I paced around the room....saw off a few flies......then a wasp came in.......in the distance on the springy grass was the biggest seagull I've ever seen........it was a long way away and it still seemed huge but it was still in our garden......She took pictures, "It's an Icelandic Gull or maybe a Glaucus Gull, " she said........I thought she should just let me out to chase it away........

They took me for a walk to the edge of the water....I knew there were monsters in there.......even a little dog like me has heard of the Loch Ness Monster........the monster in this loch threw its water at my feet and I scuttled sideways and growled to show I wasn't scared......even though I was.

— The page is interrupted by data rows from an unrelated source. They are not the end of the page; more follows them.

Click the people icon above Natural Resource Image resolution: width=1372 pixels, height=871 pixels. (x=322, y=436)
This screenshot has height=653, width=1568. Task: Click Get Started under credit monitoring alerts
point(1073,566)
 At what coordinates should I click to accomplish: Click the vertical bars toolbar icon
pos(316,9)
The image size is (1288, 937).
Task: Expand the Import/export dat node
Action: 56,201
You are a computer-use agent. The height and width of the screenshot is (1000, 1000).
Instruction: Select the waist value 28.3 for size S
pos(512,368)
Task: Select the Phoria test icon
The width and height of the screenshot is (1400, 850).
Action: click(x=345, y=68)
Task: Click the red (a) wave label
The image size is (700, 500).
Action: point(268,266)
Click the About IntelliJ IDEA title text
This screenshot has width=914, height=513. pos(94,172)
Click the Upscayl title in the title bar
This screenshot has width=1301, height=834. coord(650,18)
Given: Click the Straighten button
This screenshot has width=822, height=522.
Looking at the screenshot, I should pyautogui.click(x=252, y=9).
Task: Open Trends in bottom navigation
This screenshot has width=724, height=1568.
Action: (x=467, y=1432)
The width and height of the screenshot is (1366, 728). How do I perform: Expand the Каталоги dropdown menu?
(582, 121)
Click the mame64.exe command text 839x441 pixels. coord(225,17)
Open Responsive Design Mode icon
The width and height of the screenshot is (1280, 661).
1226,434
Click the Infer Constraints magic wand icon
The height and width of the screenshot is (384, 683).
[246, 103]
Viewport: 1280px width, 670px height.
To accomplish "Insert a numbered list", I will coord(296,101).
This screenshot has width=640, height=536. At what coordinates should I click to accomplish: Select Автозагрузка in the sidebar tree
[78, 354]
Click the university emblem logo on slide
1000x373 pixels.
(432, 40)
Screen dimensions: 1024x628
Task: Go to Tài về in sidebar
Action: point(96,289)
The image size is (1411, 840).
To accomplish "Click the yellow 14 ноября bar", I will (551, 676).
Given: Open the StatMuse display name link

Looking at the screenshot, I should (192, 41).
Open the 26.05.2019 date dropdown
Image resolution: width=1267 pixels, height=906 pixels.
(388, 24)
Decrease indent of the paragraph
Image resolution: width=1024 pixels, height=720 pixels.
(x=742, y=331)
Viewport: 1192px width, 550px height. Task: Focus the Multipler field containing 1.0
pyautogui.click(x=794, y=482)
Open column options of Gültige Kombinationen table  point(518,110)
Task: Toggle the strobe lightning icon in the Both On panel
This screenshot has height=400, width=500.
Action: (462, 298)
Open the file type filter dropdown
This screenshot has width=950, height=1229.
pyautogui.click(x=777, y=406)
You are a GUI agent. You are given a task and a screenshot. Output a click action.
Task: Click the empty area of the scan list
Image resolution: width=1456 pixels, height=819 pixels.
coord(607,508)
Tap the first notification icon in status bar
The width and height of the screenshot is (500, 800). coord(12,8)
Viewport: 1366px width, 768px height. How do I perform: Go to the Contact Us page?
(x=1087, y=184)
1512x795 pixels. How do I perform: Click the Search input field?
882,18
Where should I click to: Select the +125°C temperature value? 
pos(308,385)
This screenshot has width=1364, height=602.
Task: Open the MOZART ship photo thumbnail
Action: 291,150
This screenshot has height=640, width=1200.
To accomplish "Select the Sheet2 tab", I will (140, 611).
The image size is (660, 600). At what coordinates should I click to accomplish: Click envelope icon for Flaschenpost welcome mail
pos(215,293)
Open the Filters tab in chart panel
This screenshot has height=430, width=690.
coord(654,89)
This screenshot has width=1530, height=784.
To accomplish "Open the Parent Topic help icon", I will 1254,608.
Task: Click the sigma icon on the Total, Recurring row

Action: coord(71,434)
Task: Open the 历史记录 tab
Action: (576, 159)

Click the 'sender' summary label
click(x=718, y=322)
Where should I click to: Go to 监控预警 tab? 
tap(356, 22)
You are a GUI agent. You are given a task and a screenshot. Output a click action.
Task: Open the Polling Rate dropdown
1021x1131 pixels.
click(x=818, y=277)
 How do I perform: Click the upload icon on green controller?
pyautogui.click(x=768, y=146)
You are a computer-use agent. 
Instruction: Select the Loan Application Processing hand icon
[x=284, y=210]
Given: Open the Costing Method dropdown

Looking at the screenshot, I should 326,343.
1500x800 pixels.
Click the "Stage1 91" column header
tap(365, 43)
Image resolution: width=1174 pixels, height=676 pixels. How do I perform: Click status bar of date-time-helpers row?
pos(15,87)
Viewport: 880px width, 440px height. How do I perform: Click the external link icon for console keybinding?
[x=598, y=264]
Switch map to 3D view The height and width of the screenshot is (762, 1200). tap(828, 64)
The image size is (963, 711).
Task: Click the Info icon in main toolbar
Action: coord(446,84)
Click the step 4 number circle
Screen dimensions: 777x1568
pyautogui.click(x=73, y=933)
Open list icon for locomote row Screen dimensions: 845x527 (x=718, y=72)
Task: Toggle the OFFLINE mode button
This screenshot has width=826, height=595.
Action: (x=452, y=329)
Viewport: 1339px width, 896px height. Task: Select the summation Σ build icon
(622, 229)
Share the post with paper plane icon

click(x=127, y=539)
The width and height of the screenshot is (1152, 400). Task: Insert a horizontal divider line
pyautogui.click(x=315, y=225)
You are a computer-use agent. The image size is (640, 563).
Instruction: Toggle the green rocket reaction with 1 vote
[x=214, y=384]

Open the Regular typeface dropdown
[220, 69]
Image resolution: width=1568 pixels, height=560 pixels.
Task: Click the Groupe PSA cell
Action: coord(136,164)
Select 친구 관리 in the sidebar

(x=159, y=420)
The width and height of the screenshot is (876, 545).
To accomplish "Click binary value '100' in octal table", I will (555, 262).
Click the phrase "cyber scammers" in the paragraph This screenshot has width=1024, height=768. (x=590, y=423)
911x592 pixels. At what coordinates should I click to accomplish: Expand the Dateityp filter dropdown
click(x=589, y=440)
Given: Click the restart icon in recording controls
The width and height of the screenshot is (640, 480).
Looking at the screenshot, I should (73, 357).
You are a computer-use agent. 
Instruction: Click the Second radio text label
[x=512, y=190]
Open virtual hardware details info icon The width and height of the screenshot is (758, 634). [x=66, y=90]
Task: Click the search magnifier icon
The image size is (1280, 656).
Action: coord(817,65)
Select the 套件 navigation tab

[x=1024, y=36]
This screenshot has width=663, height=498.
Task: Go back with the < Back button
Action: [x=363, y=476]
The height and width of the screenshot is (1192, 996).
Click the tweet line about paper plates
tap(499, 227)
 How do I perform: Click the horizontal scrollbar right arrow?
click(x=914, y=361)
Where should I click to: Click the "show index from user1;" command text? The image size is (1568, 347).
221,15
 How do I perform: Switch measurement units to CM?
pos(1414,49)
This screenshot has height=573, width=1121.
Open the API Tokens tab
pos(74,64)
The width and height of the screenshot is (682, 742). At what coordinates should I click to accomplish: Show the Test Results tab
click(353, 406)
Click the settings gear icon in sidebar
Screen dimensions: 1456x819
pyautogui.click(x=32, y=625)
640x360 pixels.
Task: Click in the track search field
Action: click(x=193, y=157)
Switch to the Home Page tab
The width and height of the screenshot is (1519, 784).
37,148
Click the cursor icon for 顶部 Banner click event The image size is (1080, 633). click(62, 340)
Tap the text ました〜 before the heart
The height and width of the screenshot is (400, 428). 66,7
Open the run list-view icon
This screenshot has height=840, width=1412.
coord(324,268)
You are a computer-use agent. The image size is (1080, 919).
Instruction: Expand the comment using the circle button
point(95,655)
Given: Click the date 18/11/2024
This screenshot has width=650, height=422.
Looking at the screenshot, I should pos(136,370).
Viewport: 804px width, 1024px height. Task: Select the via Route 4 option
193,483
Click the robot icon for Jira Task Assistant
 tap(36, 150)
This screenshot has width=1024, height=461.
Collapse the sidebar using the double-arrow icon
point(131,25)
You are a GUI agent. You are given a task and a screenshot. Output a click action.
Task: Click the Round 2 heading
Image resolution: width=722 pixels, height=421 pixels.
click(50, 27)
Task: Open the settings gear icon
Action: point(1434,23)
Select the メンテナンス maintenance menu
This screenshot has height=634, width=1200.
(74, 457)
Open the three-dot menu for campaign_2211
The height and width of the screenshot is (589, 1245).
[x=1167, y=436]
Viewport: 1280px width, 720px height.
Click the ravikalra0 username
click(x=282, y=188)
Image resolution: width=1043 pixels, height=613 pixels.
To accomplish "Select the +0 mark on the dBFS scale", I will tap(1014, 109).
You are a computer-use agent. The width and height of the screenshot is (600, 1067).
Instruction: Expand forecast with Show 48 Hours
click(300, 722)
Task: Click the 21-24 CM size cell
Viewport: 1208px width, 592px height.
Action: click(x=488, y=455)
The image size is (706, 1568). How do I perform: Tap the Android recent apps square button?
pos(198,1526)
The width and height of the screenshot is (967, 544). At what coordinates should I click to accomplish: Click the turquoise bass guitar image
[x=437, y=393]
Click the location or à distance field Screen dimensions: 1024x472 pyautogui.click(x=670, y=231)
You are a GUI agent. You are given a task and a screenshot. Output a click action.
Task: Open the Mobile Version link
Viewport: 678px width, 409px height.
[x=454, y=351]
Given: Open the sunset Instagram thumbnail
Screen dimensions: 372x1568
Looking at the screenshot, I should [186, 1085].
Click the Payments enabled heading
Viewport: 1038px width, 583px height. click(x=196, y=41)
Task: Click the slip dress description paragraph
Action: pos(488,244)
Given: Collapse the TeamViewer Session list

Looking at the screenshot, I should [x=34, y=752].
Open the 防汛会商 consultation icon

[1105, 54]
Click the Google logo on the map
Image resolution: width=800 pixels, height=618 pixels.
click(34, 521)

The shoreline was dotted with shiny, invisible jellyfish to sting paws if you were concentrating on the monster...or tongue if you tried to eat them.......little sand hoppers jumped up my nose when she turned over a pile of bladder wrack with her foot........she talked about lifting a big rock to see if there were crabs underneath......thank God she didn't......I had to chase crabs in Solva and they run funny.....

Back in the house and little tiny birds flitted around the windows...they watched, discussing whether they were house martins or swallows.......I tried to stay calm but they keep throwing themselves at the side of the house.....I might have hurt my leg a bit jumping from them...I looked out of the window and saw the dragon let out a big breath of smoke.



Then it was bedtime......I always sleep in my cage and they cover me up, so I'm safe and nothing can get me. My cage was in the living room......they went to bed.....but I could hear the monsters .....

I cried.....

Come and save me......there are monsters......I don't want to be on my own......

The LSH came out at 1am......he took me out......thought I needed a wee....I checked......there were smells.....all sorts of foreign monsters...causing danger.

I went back to bed.....but I couldn't settle....I tossed and turned....I smelt monsters and I could hear things......

I cried......

And cried.....

She got up and took me out....I didn't need to go out...I just wanted her to tell me it would be all right.

There were so many beasties outside....I could smell them....I put my nose under the rhododendron bush and a little one scuttled out....I chased it to the bins.....she told me to slow down because she didn't really want to be running round on the wet grass in her pjs at 3am but I couldn't.......it might escape. .....she shined her torch on it.......it was a wee timorous beastie.......probably a vole or a shrew, she said......

She let me check the whole of the garden.......we came back, damp and exhausted an hour or so later.....but I was shaking and didn't want to be left on my own again...She sat with me....I really do love her......and stroked my ears......

Bats threw themselves at the windows....she said it was alright....moths fluttered around the light on the porch and she said they couldn't hurt us......we sat.....calm....

Then it started again.......

Normally, I like a fridge.....they have good things in.....Sunday carrots.....dropped cheese shavings......and if I'm really lucky a curly bit of salami.......This fridge has a problem, though.......it takes ten short breaths in and then sighs......I pressed myself up against her leg to stop myself shaking and we listened together......it sighed.....I shook......it sighed.....then it stopped....suddenly....the fridge stopped breathing.....the fridge had died.....can you imagine what would happen if the fridge dies?????? No Sunday carrots.....I cried.......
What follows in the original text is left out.